_Exercise goal_
What is needed is an exact repetition of the lines from the first one in the data through the line with "Task: Click the gray", with no pictures.

-------- Data excerpts

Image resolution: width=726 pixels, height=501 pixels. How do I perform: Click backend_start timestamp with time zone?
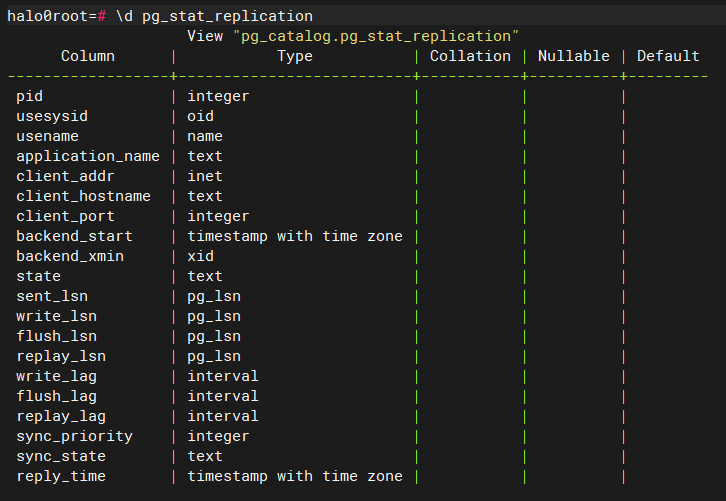(295, 236)
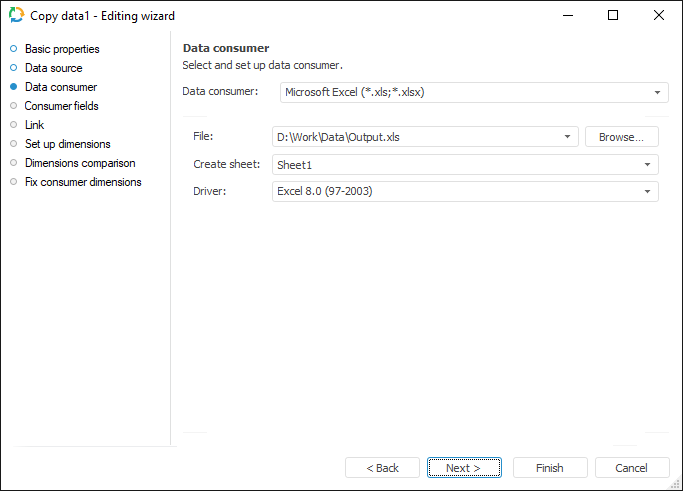The image size is (683, 491).
Task: Click the Next > button
Action: [x=464, y=468]
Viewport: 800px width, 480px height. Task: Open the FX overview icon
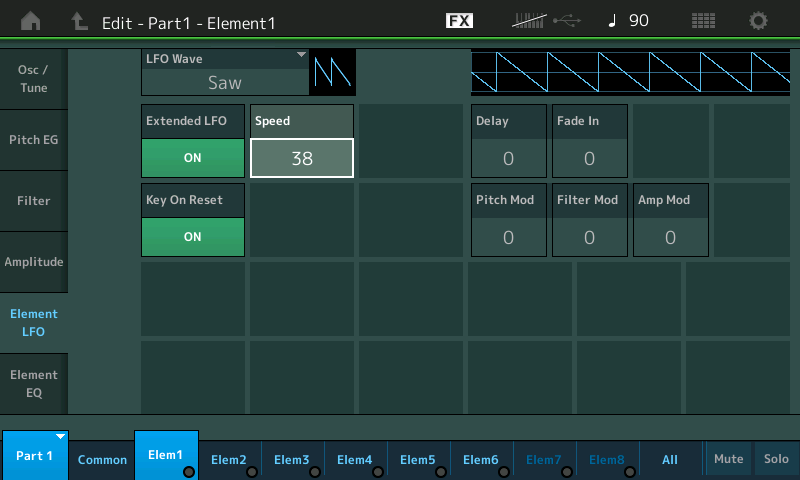click(x=459, y=21)
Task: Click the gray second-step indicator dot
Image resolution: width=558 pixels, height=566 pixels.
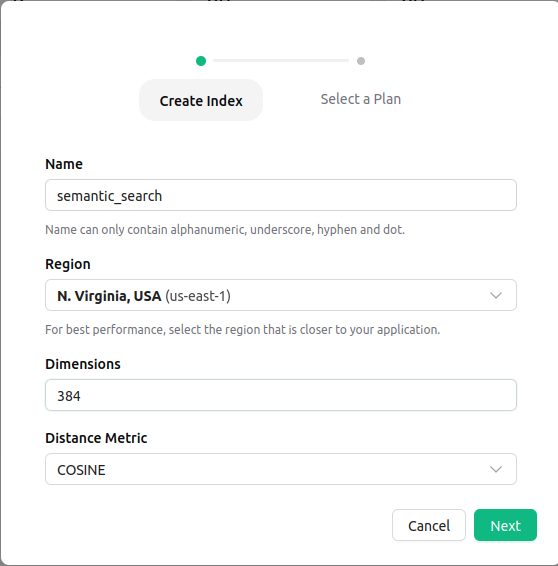Action: (x=361, y=61)
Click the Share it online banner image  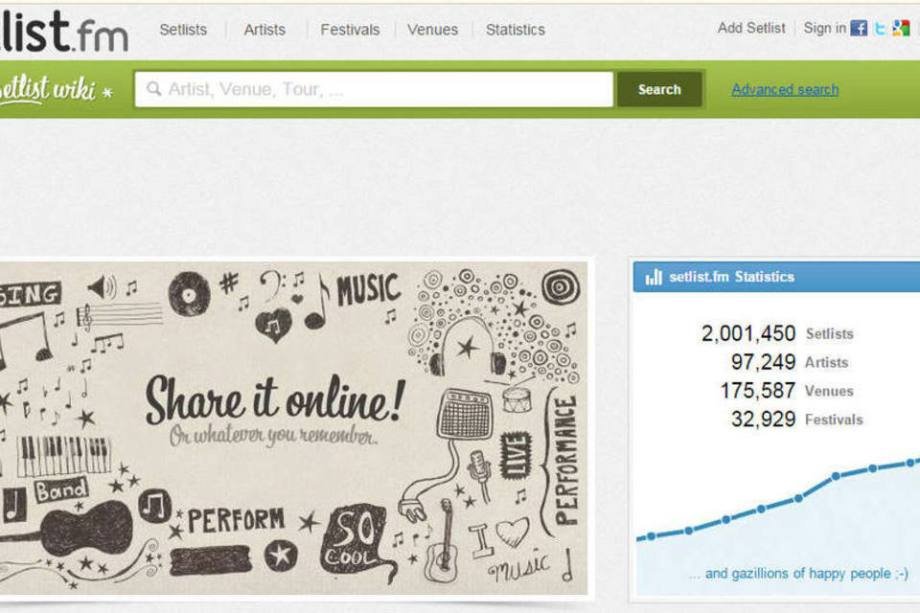293,428
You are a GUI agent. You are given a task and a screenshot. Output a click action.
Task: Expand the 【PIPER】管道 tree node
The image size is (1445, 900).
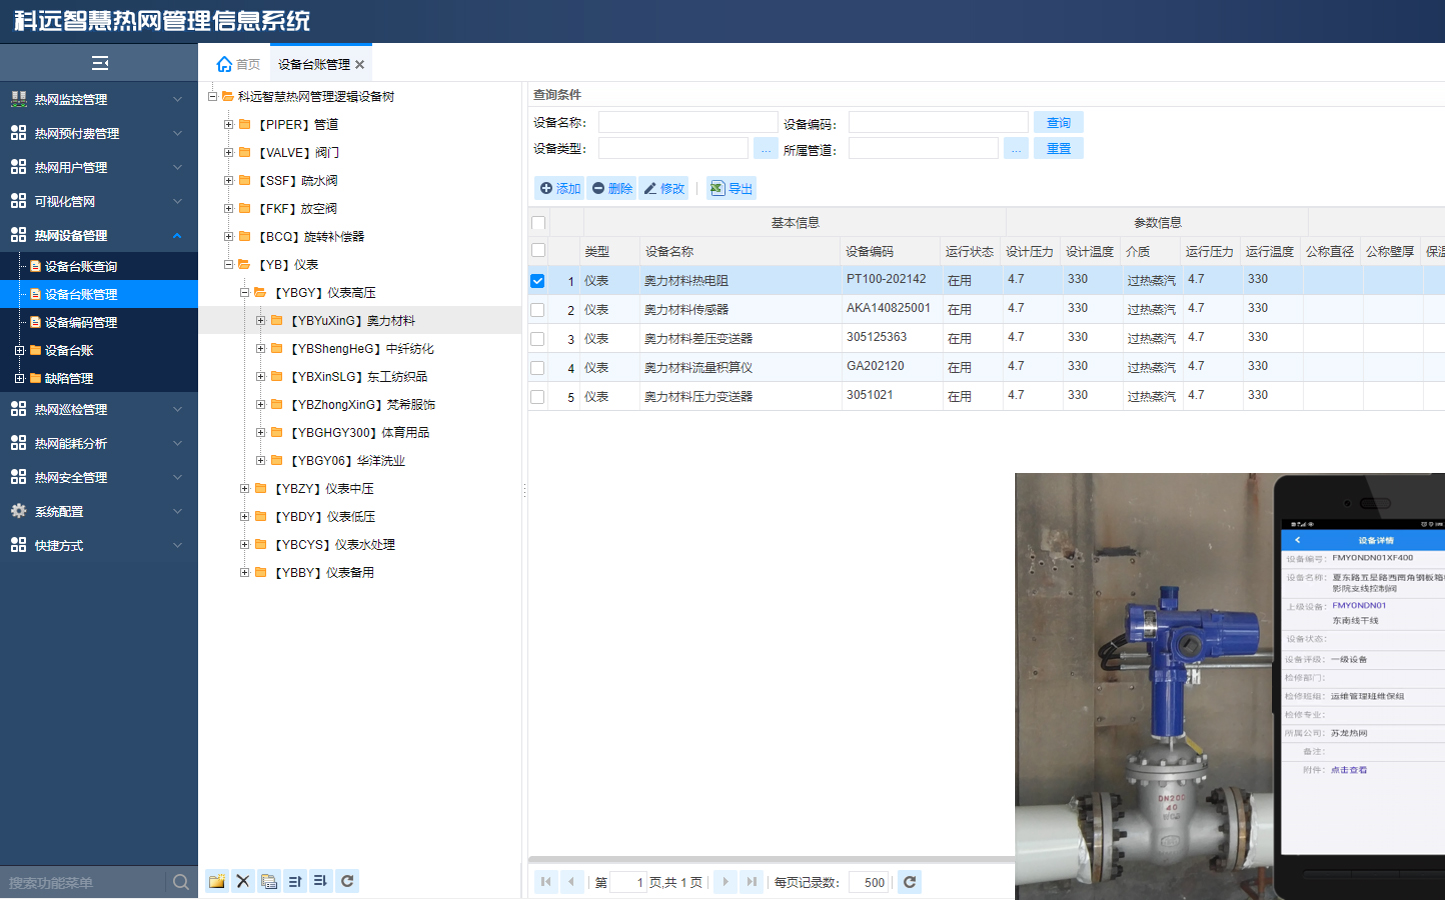(228, 125)
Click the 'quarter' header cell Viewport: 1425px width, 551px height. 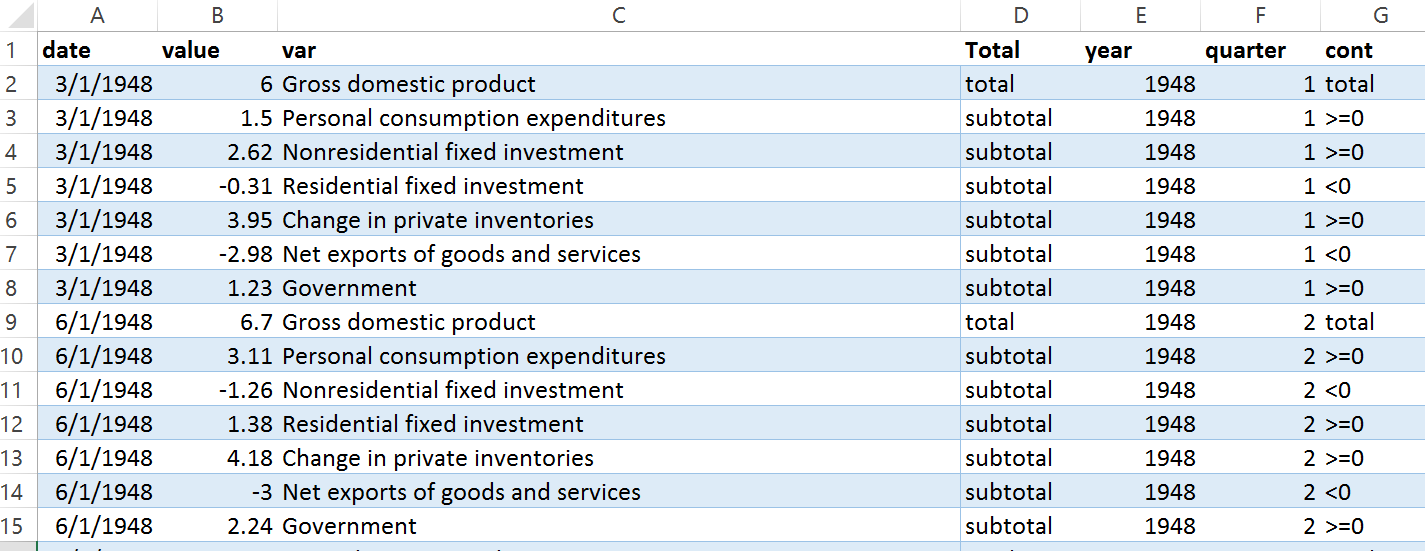(x=1260, y=50)
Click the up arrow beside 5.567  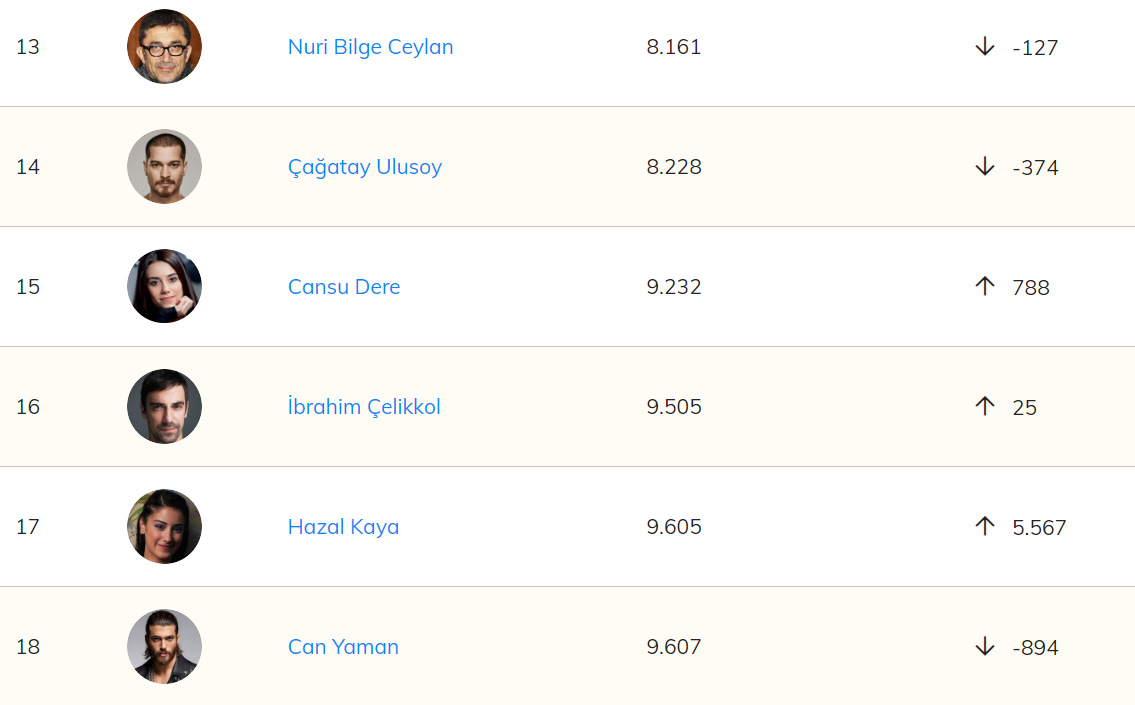tap(985, 526)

----------------

_Response box_
Image resolution: width=726 pixels, height=501 pixels. How do I perform: Click backend_start timestamp with time zone?
(295, 236)
The image size is (683, 491).
Task: Click the Next > button
Action: [x=464, y=468]
Viewport: 800px width, 480px height. Task: Open the FX overview icon
click(x=459, y=21)
Task: Click the gray second-step indicator dot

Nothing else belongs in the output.